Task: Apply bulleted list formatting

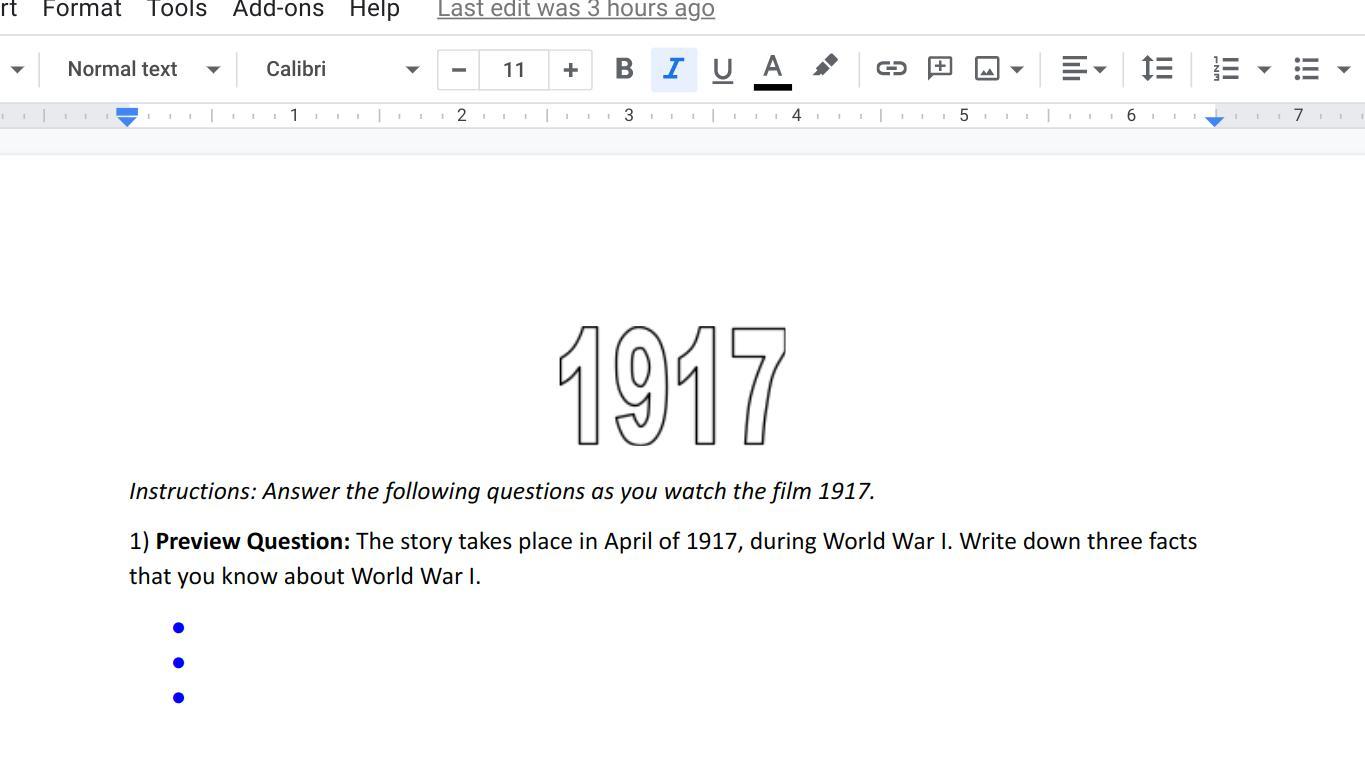Action: [x=1307, y=69]
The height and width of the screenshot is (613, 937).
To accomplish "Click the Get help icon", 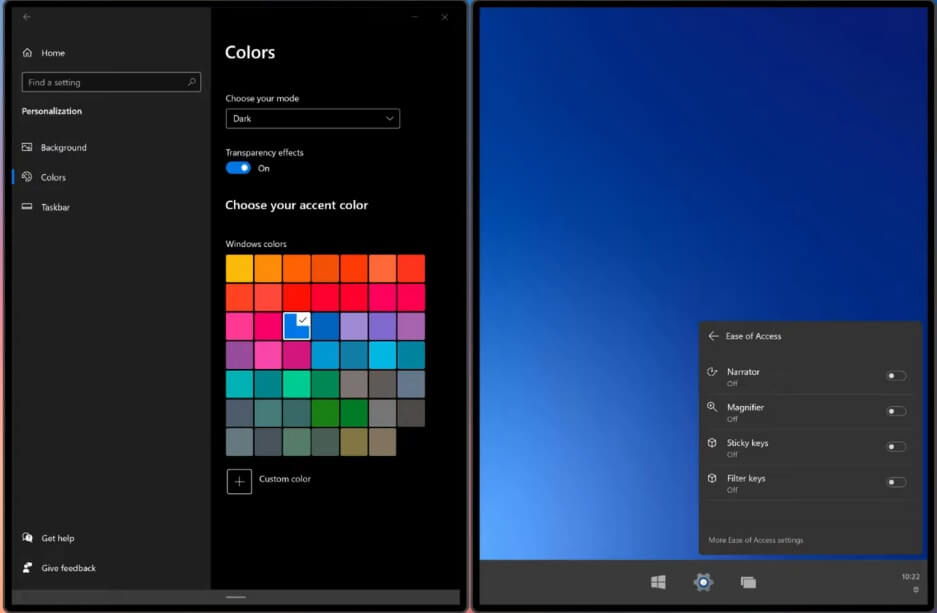I will 27,538.
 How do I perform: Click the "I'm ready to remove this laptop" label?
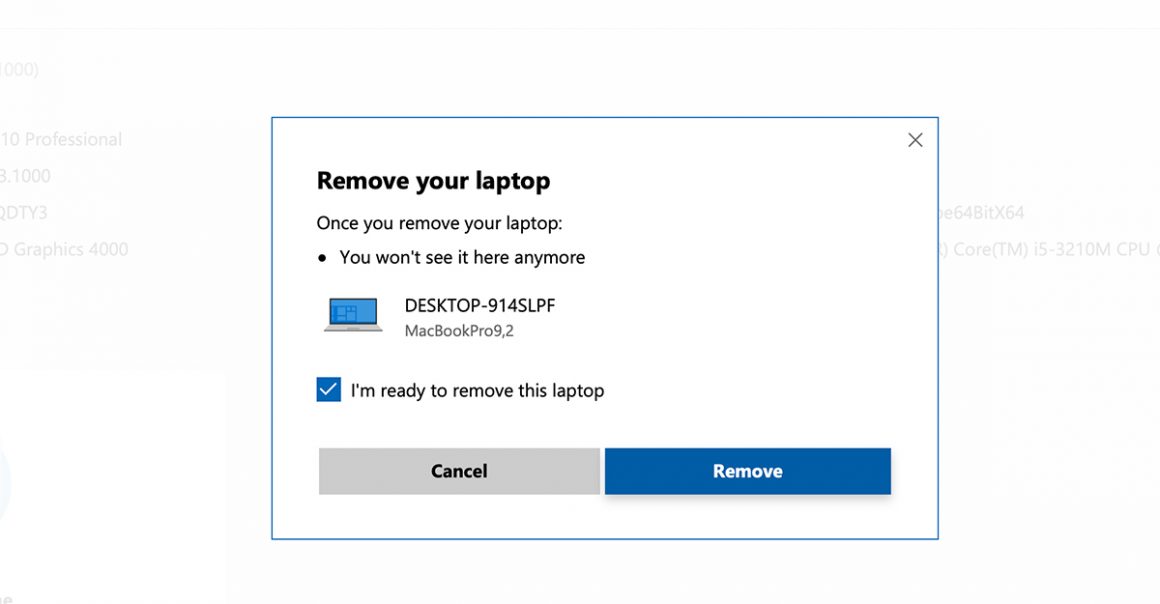[x=477, y=391]
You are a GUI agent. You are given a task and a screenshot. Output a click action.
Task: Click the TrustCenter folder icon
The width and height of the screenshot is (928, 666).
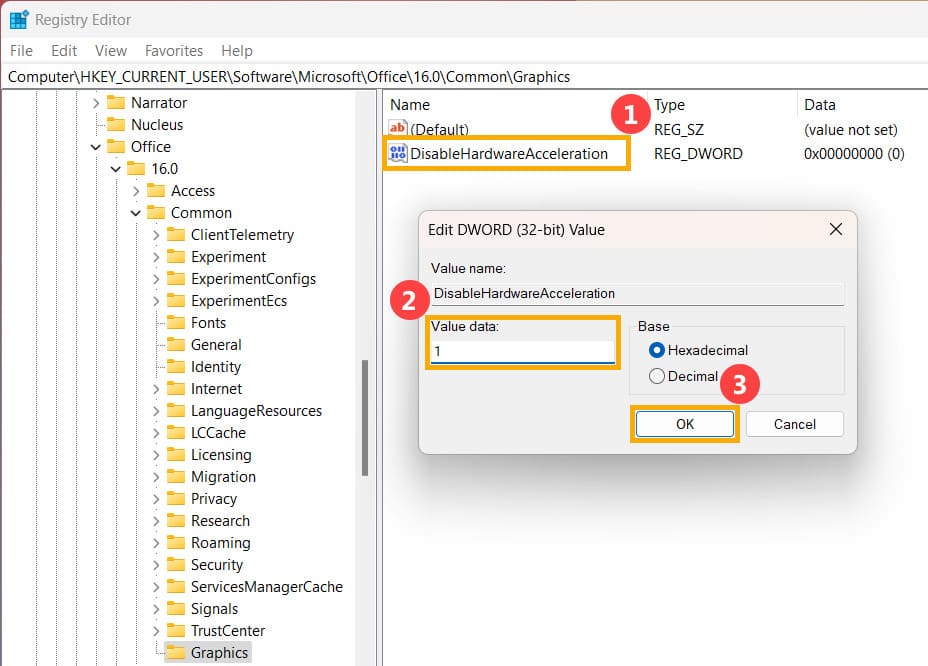[x=176, y=631]
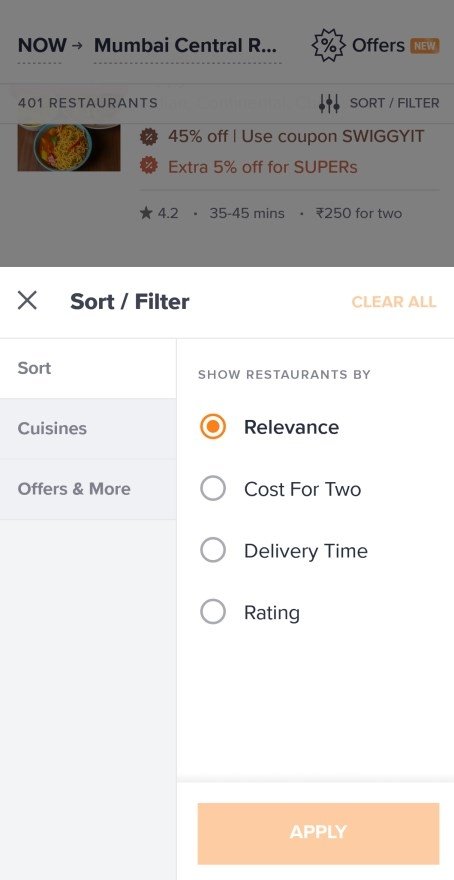454x880 pixels.
Task: Tap the 4.2 star rating icon
Action: 146,213
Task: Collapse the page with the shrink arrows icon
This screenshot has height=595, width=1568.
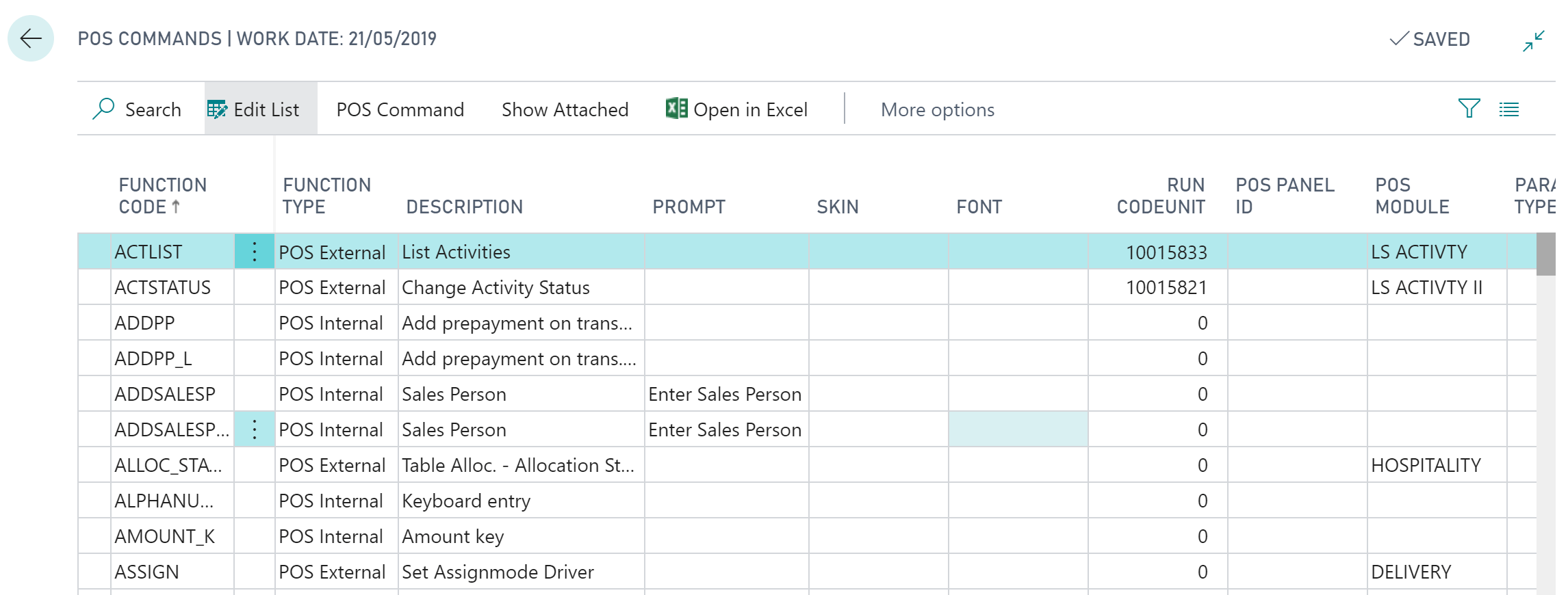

*About this task*
A word-for-word copy is needed of the lines from the line with "The width and" through the last line of the entries above, with both ends kept and the pictures dropped.

*Worked solution*
The width and height of the screenshot is (928, 666).
[x=176, y=631]
454x880 pixels.
Task: Tap the 4.2 star rating icon
Action: 146,213
Task: Collapse the page with the shrink arrows icon
This screenshot has height=595, width=1568.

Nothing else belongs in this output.